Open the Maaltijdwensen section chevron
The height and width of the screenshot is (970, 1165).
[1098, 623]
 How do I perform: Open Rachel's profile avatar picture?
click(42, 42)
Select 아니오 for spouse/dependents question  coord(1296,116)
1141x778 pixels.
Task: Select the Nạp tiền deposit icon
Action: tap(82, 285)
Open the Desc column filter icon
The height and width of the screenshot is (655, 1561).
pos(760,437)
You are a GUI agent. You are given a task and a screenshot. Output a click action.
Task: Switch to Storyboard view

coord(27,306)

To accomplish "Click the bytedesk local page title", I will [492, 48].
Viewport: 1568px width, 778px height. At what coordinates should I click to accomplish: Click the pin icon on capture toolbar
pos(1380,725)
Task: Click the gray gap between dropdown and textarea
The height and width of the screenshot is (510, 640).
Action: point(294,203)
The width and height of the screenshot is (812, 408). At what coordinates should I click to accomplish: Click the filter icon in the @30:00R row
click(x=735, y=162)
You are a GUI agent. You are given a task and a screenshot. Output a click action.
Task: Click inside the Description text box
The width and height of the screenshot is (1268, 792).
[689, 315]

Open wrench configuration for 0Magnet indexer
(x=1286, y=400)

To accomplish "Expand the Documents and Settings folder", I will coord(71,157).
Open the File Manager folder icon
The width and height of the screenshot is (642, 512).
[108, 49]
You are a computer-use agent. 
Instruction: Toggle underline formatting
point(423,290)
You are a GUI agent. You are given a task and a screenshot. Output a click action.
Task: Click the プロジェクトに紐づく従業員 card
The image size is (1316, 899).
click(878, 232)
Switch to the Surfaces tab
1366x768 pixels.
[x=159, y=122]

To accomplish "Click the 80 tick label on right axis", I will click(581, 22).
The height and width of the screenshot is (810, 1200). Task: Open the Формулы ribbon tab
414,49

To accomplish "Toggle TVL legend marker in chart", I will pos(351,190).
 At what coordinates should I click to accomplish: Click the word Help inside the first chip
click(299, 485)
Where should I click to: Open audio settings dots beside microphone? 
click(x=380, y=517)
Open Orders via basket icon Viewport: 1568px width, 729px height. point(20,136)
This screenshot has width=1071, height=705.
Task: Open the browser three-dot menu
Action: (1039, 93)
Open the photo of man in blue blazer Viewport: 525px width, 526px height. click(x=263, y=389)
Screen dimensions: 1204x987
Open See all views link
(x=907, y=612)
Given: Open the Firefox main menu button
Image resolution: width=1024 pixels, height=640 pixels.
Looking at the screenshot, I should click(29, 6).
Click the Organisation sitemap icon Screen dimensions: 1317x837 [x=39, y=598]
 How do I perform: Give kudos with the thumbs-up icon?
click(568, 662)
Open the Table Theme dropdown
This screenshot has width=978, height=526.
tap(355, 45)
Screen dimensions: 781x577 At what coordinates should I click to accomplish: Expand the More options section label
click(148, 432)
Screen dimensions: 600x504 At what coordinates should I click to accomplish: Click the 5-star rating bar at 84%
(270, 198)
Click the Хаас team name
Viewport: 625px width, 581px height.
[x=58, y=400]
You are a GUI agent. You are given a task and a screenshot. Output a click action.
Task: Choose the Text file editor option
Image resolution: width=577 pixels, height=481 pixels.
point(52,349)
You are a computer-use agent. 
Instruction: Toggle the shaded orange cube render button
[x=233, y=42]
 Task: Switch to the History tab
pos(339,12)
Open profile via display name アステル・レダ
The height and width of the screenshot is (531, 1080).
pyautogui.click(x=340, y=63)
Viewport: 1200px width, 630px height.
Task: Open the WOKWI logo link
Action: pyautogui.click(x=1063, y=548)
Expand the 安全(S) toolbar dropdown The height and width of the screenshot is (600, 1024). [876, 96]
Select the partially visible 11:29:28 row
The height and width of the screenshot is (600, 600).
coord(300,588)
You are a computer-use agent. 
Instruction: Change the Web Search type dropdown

····················

* [WORK REQUEST]: Your job is to reproduce the data in full, with every line intact.

* [TASK RESPONSE]:
Open the Maaltijdwensen section chevron
The height and width of the screenshot is (970, 1165).
[1098, 623]
 How do I perform: Open Rachel's profile avatar picture?
click(42, 42)
Select 아니오 for spouse/dependents question  coord(1296,116)
1141x778 pixels.
Task: Select the Nạp tiền deposit icon
Action: tap(82, 285)
Open the Desc column filter icon
The height and width of the screenshot is (655, 1561).
pos(760,437)
You are a GUI agent. You are given a task and a screenshot. Output a click action.
Task: Switch to Storyboard view

coord(27,306)

To accomplish "Click the bytedesk local page title", I will [492, 48].
Viewport: 1568px width, 778px height. At what coordinates should I click to accomplish: Click the pin icon on capture toolbar
pos(1380,725)
Task: Click the gray gap between dropdown and textarea
The height and width of the screenshot is (510, 640).
Action: point(294,203)
The width and height of the screenshot is (812, 408). At what coordinates should I click to accomplish: Click the filter icon in the @30:00R row
click(x=735, y=162)
You are a GUI agent. You are given a task and a screenshot. Output a click action.
Task: Click inside the Description text box
The width and height of the screenshot is (1268, 792).
[689, 315]

Open wrench configuration for 0Magnet indexer
(x=1286, y=400)

To accomplish "Expand the Documents and Settings folder", I will coord(71,157).
Open the File Manager folder icon
The width and height of the screenshot is (642, 512).
[108, 49]
You are a computer-use agent. 
Instruction: Toggle underline formatting
point(423,290)
You are a GUI agent. You are given a task and a screenshot. Output a click action.
Task: Click the プロジェクトに紐づく従業員 card
The image size is (1316, 899).
click(878, 232)
Switch to the Surfaces tab
1366x768 pixels.
[x=159, y=122]

To accomplish "Click the 80 tick label on right axis", I will click(581, 22).
The height and width of the screenshot is (810, 1200). Task: Open the Формулы ribbon tab
414,49

To accomplish "Toggle TVL legend marker in chart", I will pos(351,190).
 At what coordinates should I click to accomplish: Click the word Help inside the first chip
click(299, 485)
Where should I click to: Open audio settings dots beside microphone? 
click(x=380, y=517)
Open Orders via basket icon Viewport: 1568px width, 729px height. point(20,136)
This screenshot has width=1071, height=705.
Task: Open the browser three-dot menu
Action: (1039, 93)
Open the photo of man in blue blazer Viewport: 525px width, 526px height. click(x=263, y=389)
Screen dimensions: 1204x987
Open See all views link
(x=907, y=612)
Given: Open the Firefox main menu button
Image resolution: width=1024 pixels, height=640 pixels.
Looking at the screenshot, I should click(29, 6).
Click the Organisation sitemap icon Screen dimensions: 1317x837 [x=39, y=598]
 How do I perform: Give kudos with the thumbs-up icon?
click(568, 662)
Open the Table Theme dropdown
This screenshot has width=978, height=526.
tap(355, 45)
Screen dimensions: 781x577 At what coordinates should I click to accomplish: Expand the More options section label
click(148, 432)
Screen dimensions: 600x504 At what coordinates should I click to accomplish: Click the 5-star rating bar at 84%
(270, 198)
Click the Хаас team name
Viewport: 625px width, 581px height.
[x=58, y=400]
You are a GUI agent. You are given a task and a screenshot. Output a click action.
Task: Choose the Text file editor option
Image resolution: width=577 pixels, height=481 pixels.
point(52,349)
You are a computer-use agent. 
Instruction: Toggle the shaded orange cube render button
[x=233, y=42]
 Task: Switch to the History tab
pos(339,12)
Open profile via display name アステル・レダ
The height and width of the screenshot is (531, 1080).
pyautogui.click(x=340, y=63)
Viewport: 1200px width, 630px height.
Task: Open the WOKWI logo link
Action: pyautogui.click(x=1063, y=548)
Expand the 安全(S) toolbar dropdown The height and width of the screenshot is (600, 1024). [876, 96]
Select the partially visible 11:29:28 row
The height and width of the screenshot is (600, 600).
coord(300,588)
You are a computer-use agent. 
Instruction: Change the Web Search type dropdown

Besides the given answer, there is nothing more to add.